Spark

Yeah, you're really going to love this story.

Even for humans, detecting sarcasm can be difficult, try training AI to detect it!
It's hard enough for humans to detect sarcasm, try getting AI to do it!

"Good luck with that." "Great job!" "I'll make a note of that."

Can you tell, just reading those questions, whether they're meant to be sarcastic or not?

Detecting sarcasm can be difficult even for humans, so imagine how hard it would be to teach artificial intelligence software to recognize it.

Mikhail Khodak is a computer science grad student at Princeton University.
Mikhail (Misha) Khodak

Along with his colleagues, Nikunj Saunshi and Kiran Vodrahalli, he created an enormous sarcasm database.

They've amassed about 1.3 million sarcastic statements and hundreds of millions of non-sarcastic comments for comparison.

It comes from a 'data dump' of Reddit data released about two years ago, and available online.

Much of AI today is developed by training programs on huge datasets.

But finding a "sarcastic" dataset is tricky.

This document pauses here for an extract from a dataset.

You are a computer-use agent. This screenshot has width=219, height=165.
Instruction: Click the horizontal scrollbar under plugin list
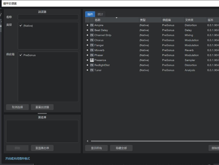point(155,141)
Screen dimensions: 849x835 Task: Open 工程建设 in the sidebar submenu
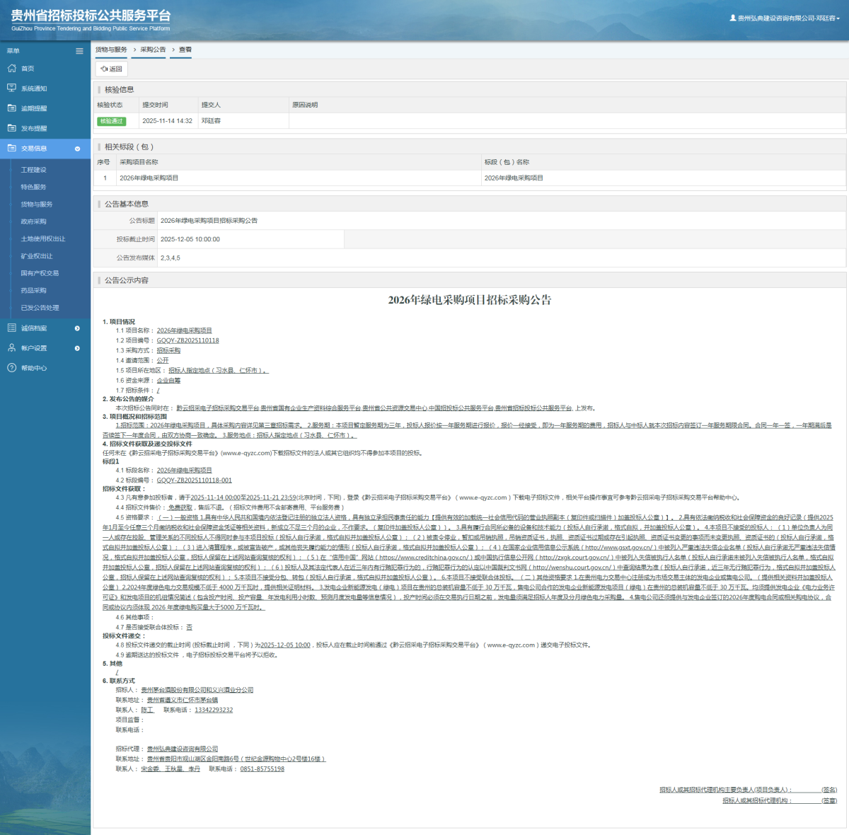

Mikhail decided to pull data from Reddit because users have a protocol where they put "/s" after sarcastic statements.

This means the users themselves have verified their own statements for the database. Mikhail recognizes that relying solely on Reddit is not the most reliable -- or diverse -- source, but he says, "we have to start somewhere."

Why is Mikhail so interested in teaching machines to understand sarcasm?

"At some point it will likely be the case that we would like machines to understand -- either when we're interacting with other humans or even when we're interacting with machines -- whether what we're saying we actually mean, or if we're actually being bitter or biting and not expressing our true beliefs."

Let's just hope the machines have a good sense of humour!